Pour G Ménant, plusieurs facteurs justifient qu’on soit « à un tournant de l’histoire » de l’Ecole française. Il y a bien sûr le niveau d’équipement atteint dans les établissements. Il y a le nombre croissant d’enseignants utilisateurs , voire innovateurs, dont G Ménant salue l’inventivité et l’efficacité. Il y a la formation donnée aux jeunes enseignants et notamment le C2i2e. Mais ce qui motive davantage cette évolution c’est une conjonction d’effets sociaux et éducatifs. Pour G Ménant, le choc de Pisa, la prise de conscience d’une demande de la société pour une main d’œuvre formée à des opérations non routinières ont été perçus par les enseignants. L’usage scolaire des TICE aurait été légitimé à la fois par la perception de son efficacité scolaire et par la reconnaissance officielle apportée par le socle commun et la généralisation du B2i.

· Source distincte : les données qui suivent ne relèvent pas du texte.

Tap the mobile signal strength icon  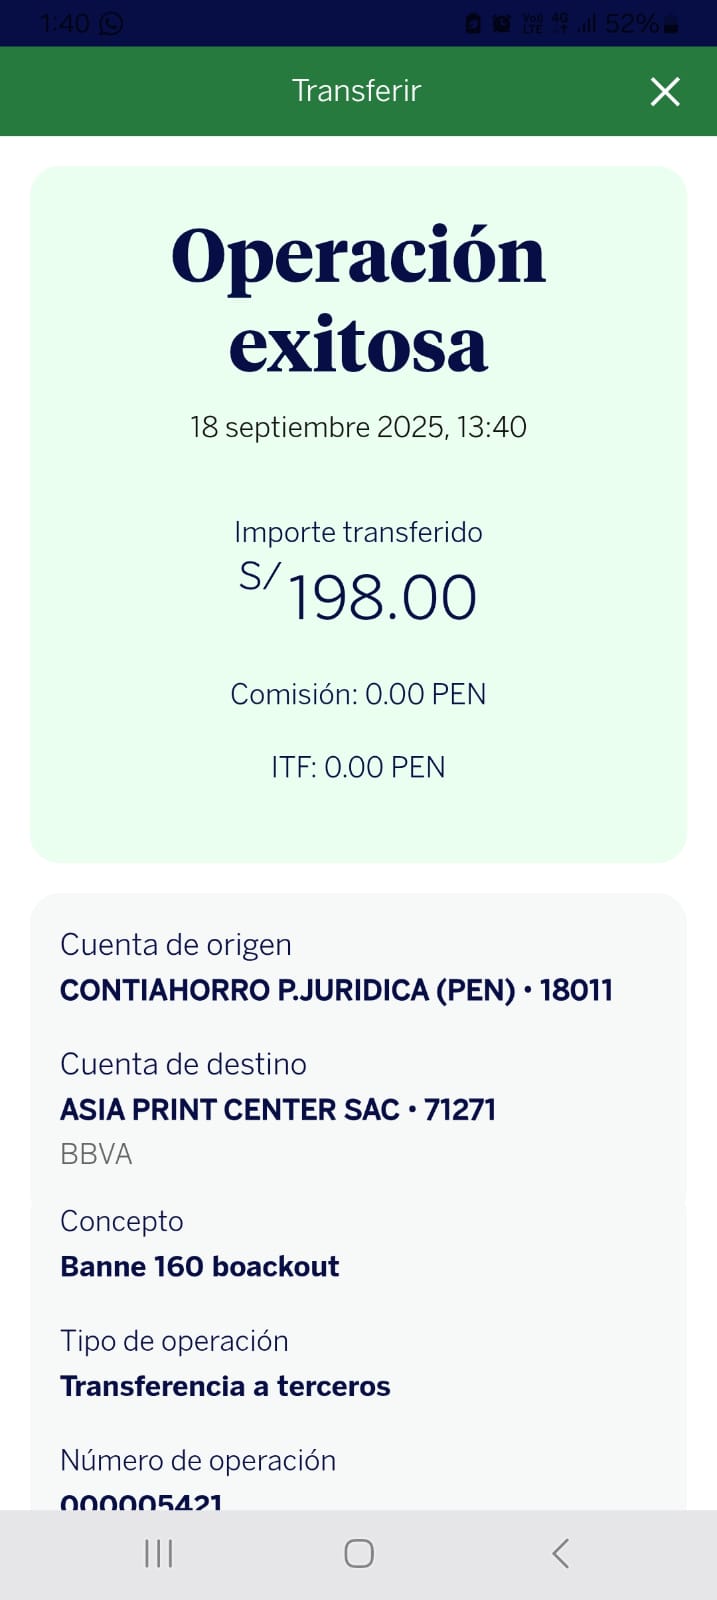point(587,24)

Du coup c’est un enseignement différent qui est en train de se mettre en place. On retrouve là quelques thèmes de l’auteur de l’excellent rapport de 2006 sur l’informatique à l’Ecole. Il s’agit moins d’une « modernisation des supports et des outils du maître et de l’élève que (de) modifications sociales… à l’intérieur de l’Ecole et dans ses prolongements ». On peut attendre de la nouvelle Ecole qu’elle isole moins les individus. « Le système éducatif doit changer », affirme G Ménant, « non dans ses valeurs ni dans la liste de ses objectifs, ni même dans ses méthodes…, mais dans les priorités qu’il doit redistribuer au profit de plus d’autonomie et de souplesse ». Deux qualités dont l’Ecole a en effet bien besoin.
Guy Ménant, Enseigner et apprendre à l’ère numérique, Futuribles n°357, novembre 2009, pp. 29-40.
Sommaire et résumé
http://www.futuribles-revue.com/articles/futur/abs/2009/1[…]

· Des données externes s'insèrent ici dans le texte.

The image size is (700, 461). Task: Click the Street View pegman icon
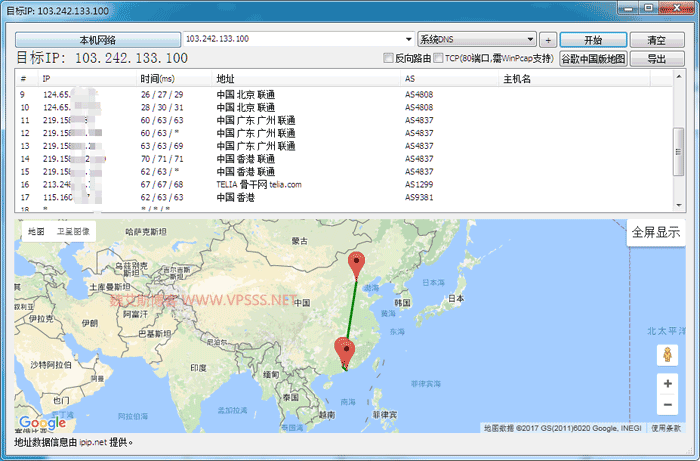667,355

Le rapport de l’Inspection de 2006
http://cafepedagogique.studio-thil.com/lexpresso/Pages/2006/03/i[…]
Un rapport de l’Inspection générale valide les apports des TICE à l’enseignement des langues
« L’apport des TICE dans l’évolution de l’enseignement des langues vivantes, s‘il est pensé dans ses visées pédagogiques, est indéniable et ouvre des voies extrêmement prometteuses » affirme le rapport des inspecteurs généraux Reynald Montaigu et Raymond Nicodeme. Ensemble ils ont travaillé sur « les modalités et usages nouveaux » en enseignement des langues. Leur rapport déborde donc la place des Tice pour évoquer aussi les groupes de compétences et les stages intensifs.

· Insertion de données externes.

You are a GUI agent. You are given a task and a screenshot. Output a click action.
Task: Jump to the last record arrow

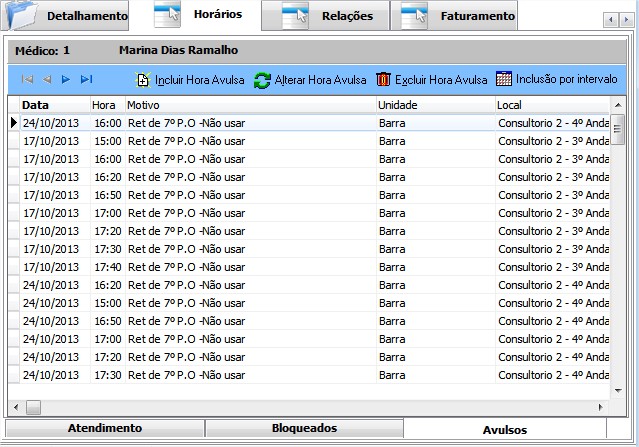[x=86, y=80]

« Les enseignants ne peuvent plus ignorer ces outils dans le cadre de leur pratique quotidienne d’enseignement », ajoutent les auteurs à propos des tice. « Comment en effet ne pas voir l’intérêt pour l’enseignement en langues vivantes de donner davantage d’occasions d’entendre et de s’exprimer, davantage d’occasions de s’entraîner et d’être évalué dans les compétences de l’oral ? Parce qu’ils permettent de créer, en plus et au-delà des seules relations pédagogiques classiques de la classe, une interface supplémentaire entre élèves et professeur, ces outils, notamment les ENT et la baladodiffusion, étendent donc de fait le domaine de la classe, en accroissent l’espace et le temps ». Le rapport montre que l’utilisation des baladeurs en classe dédramatise l’oral, permet à l’élève d eprendre de la distance par rapport à sa propre production et facilite une pédagogie différenciée.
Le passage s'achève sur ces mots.